Reproduce the listing that follows in full. Omit its images.

[[ Records provided open ]]

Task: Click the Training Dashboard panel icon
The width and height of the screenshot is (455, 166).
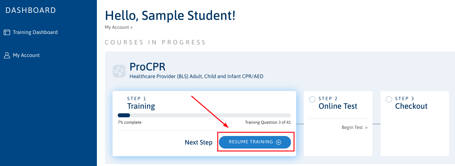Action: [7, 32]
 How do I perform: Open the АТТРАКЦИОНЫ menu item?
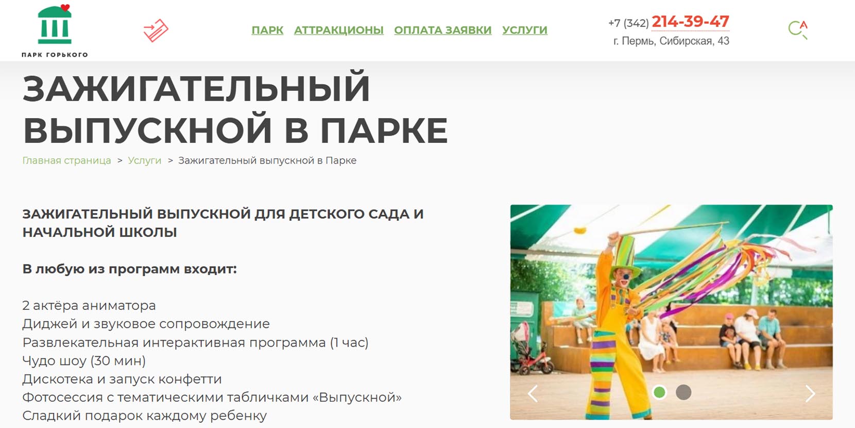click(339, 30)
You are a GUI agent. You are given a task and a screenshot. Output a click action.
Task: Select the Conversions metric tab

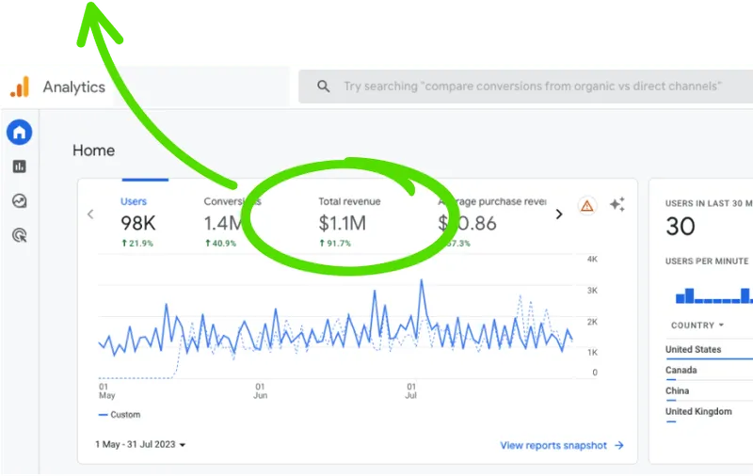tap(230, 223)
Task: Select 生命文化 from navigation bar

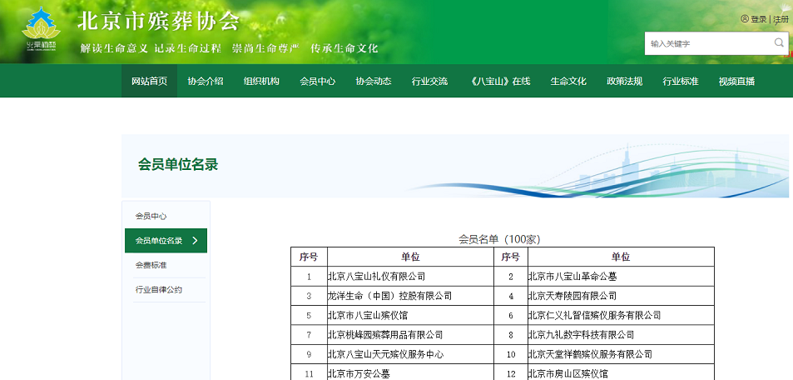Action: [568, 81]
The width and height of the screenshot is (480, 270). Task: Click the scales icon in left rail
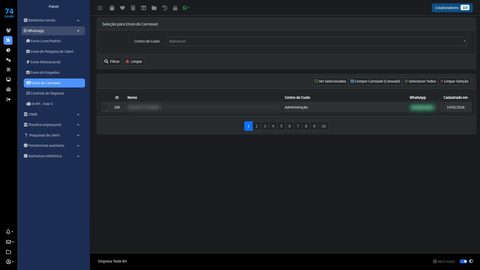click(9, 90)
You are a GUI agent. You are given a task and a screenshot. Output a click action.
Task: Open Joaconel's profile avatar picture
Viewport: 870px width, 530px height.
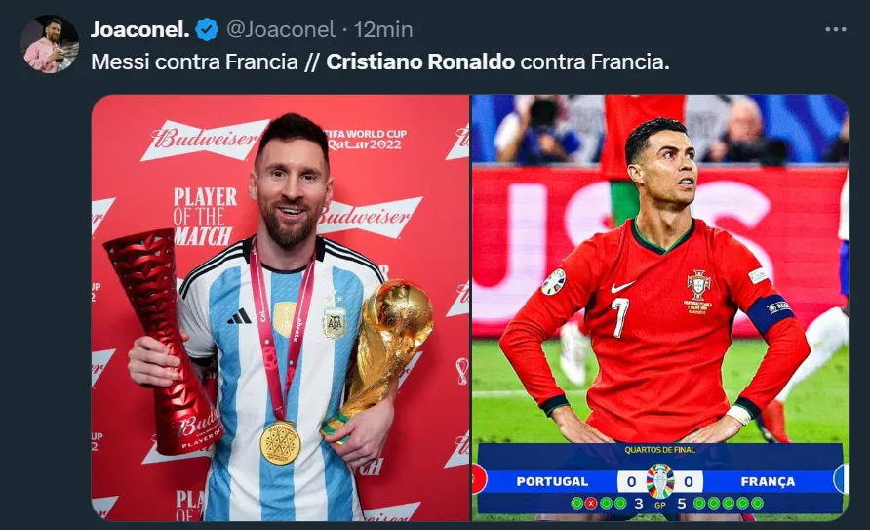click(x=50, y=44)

[[ Records provided closed ]]

◆ **Response to this task**:
Task: Click the Training Dashboard panel icon
The width and height of the screenshot is (455, 166).
Action: [7, 32]
 How do I perform: Open the АТТРАКЦИОНЫ menu item?
click(339, 30)
You are a GUI agent. You are given a task and a screenshot. Output a click action.
Task: Select the Conversions metric tab

tap(230, 223)
Task: Select 生命文化 from navigation bar

Action: [568, 81]
The width and height of the screenshot is (480, 270). Task: Click the scales icon in left rail
click(9, 90)
You are a GUI agent. You are given a task and a screenshot. Output a click action.
Task: Open Joaconel's profile avatar picture
Viewport: 870px width, 530px height.
click(x=50, y=44)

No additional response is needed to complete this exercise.